A new report has laid the groundwork for developing an EU-wide pension tracking service to give people an easy way of tracing all their pensions savings and entitlements.

The Brussels-based Groupe Consultatif Actuariel Européen (European Actuarial Consultative Group) has published a report on existing national pension tracking services, which gives advice on moving towards a scaled-up EU version of these services.

The existing services in Denmark, Finland, Sweden and the Netherlands are widely used, according to the report, receiving more than 10m visits last year, which equates to around 10% of the total population of the four countries.

The Groupe Consultatif said it produced the report in response to the growing interest in developing EU pension tracking services.

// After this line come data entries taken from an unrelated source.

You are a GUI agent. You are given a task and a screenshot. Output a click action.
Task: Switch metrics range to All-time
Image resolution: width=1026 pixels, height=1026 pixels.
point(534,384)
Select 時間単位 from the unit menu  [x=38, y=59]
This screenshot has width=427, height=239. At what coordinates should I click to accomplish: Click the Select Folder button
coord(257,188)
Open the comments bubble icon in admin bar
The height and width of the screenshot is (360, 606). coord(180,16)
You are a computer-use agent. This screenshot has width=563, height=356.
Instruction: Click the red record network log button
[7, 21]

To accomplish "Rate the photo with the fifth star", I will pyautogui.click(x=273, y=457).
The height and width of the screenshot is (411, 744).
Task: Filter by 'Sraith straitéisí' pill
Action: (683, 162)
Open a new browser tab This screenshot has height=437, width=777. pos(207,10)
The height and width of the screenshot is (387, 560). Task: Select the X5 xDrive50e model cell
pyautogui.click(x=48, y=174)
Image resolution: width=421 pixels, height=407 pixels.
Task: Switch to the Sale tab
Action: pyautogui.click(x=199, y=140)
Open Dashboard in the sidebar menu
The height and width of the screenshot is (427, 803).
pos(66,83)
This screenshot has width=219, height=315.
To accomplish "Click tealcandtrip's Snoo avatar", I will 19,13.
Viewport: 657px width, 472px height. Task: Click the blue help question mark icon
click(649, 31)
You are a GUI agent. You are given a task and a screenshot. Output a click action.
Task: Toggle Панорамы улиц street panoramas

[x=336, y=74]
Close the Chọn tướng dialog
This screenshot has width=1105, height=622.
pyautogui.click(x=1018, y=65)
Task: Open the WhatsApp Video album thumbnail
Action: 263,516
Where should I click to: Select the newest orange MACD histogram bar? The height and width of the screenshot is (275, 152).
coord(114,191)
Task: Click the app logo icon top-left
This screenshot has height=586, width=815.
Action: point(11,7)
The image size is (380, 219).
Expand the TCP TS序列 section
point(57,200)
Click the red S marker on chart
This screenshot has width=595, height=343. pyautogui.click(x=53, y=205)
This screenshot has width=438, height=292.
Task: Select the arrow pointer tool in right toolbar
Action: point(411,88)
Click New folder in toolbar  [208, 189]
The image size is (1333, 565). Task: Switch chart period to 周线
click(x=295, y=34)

It also cited the European Commission’s White Paper on Pensions (2012), which said tracking services could give citizens accurate and up-to-date information about pension entitlements, as well as projections of income after retirement from statutory and occupational pension schemes.

According to the report, there are two ways of setting up tracking services.

One is to set up a database, or use an existing one, for consumers to log in to, while the other is to use a so-called ‘service bus’, which makes personal data instantly available to the consumer when logging in to the system.

The Groupe Consultatif said, for national tracking services to succeed, it was necessary to have enough data sources, and for these to cover as many consumers in that country as possible.

The services in the four countries in the report covered on average 90-100% of consumers’ pension benefits, the group said.

A central secure log-in system makes it easy for people to “log in with confidence”.

“The most efficient way to develop an EU tracking service will be to use the experience of the existing national tracking services, and build on this to create a portal that combines knowledge from the different countries,” it said.

Such a portal should start with the facility to show a consumer’s current pension benefits, and this could be extended later to more countries, with a range of capabilities being introduced to model expected future pension entitlement, it said.

The Groupe Consultatif said its Taskforce on Tracking Services would now look further into possible setups of national tracking services in other EU countries.

The results of these investigations will be published in 2014, it said.